▶ Collected data
++++++
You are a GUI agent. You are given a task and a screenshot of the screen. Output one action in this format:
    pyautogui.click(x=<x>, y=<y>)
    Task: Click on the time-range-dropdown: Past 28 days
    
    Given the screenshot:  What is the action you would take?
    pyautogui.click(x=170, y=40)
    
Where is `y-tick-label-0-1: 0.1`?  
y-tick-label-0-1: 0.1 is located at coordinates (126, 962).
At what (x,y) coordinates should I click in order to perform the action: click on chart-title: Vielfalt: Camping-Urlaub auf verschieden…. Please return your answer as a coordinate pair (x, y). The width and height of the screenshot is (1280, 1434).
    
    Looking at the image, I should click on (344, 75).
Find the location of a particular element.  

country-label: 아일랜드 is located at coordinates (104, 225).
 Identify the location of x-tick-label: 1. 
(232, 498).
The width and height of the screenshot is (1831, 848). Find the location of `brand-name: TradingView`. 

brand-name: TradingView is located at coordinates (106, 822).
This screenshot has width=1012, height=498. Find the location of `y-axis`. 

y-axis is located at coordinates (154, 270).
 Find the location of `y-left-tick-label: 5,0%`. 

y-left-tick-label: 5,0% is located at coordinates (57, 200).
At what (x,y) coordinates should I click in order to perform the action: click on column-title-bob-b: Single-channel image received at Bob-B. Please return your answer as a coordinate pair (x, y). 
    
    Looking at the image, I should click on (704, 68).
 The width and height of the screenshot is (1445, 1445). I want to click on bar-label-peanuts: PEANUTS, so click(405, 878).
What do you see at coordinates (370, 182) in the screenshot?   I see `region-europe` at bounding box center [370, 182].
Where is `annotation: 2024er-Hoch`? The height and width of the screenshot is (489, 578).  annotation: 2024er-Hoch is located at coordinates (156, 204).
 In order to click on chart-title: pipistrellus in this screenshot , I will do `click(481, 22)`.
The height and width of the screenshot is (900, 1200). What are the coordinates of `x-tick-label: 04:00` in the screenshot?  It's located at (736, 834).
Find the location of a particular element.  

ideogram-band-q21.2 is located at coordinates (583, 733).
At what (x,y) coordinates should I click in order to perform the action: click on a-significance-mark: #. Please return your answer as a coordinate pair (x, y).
++++++
▶ Exercise instructions
Reproduce the material verbatim, starting at its very beginning and ending at the line that contains "pyautogui.click(x=170, y=40)", including that line.

▶ Solved problem
You are a GUI agent. You are given a task and a screenshot of the screen. Output one action in this format:
    pyautogui.click(x=<x>, y=<y>)
    Task: Click on the time-range-dropdown: Past 28 days
    
    Given the screenshot:  What is the action you would take?
    pyautogui.click(x=170, y=40)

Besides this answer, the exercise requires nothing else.